- Born: Katerina Georgiadou 1982 (age 43–44) Thessaloniki, Greece
- Modeling information
- Height: 1.73 m (5 ft 8 in)
- Hair color: Blond
- Eye color: Blue

= Katerina Georgiadou =

Greek model

Katerina Georgiadou (Κατερίνα Γεωργιάδου) (born 1982 in Thessaloniki, Greece) is a Greek model and beauty pageant titleholder. She has appeared in fashion magazines and international events.

Beyond her modeling career, she featured in the 2015 film "Bourek," the 2019 short "Chick 'n' Fox," and the 2021 podcast series "Apo anatolika."

==Background==
Georgiadou lives in Argyroupoli (Greek: Αργυρούπολη). She studied classical ballet and gymnastics for eight years at the University of Gymnastics in Athens. Upon her engagement to Stathis Tavlaridis in 2007, it was announced that she would give up modeling, and the couple married in 2009. They have a daughter named Anastasia.
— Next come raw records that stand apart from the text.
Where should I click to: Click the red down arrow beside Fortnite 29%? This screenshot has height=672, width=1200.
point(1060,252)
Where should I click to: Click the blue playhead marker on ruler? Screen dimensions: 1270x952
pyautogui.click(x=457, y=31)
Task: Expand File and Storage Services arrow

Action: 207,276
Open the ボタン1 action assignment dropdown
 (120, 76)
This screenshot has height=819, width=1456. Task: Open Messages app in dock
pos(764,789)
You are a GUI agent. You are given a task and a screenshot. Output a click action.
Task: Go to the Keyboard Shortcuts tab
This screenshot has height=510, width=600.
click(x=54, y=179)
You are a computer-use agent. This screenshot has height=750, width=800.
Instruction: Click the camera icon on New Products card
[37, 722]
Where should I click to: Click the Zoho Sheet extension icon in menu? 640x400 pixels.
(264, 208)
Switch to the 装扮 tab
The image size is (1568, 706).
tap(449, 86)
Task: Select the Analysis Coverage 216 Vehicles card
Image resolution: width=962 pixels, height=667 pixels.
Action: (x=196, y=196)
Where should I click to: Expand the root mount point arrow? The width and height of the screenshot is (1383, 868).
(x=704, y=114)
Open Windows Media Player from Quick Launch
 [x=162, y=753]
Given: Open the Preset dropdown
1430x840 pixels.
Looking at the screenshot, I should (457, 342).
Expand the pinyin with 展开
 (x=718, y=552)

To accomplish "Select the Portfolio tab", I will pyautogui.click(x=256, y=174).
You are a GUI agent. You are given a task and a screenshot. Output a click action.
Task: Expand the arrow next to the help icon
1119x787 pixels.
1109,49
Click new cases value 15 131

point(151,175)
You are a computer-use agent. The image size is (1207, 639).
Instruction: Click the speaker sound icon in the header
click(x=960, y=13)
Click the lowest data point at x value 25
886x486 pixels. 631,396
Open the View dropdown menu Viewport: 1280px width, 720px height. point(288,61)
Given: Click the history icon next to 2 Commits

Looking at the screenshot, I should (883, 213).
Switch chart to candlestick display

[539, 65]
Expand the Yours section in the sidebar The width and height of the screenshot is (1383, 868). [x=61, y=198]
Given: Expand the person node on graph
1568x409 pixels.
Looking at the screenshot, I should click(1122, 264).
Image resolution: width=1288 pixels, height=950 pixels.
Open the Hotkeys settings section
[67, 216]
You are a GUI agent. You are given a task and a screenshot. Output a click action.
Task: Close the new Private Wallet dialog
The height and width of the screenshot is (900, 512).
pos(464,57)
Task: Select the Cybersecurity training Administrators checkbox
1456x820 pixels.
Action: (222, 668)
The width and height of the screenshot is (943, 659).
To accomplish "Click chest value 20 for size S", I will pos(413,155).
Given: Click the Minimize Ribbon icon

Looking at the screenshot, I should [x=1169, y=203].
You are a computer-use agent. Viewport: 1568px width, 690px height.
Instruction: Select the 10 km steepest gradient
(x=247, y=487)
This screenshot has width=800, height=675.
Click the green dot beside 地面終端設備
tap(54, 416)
The couple divorced in 2014.

==Career==
Georgiadou won the 2002 title of Miss Hellas (Miss Ελλάς) at the Miss Star Hellas pageant and went on to represent her country as Miss Greece in the Miss World pageant held in London. The pageant originally was going to be held in Abuja, Nigeria but was moved to London when violence broke out and more than 100 people died in riots provoked by the contest when existing religious tensions between Christians and Muslims erupted.

She was also a volunteer at the 2004 Summer Olympics.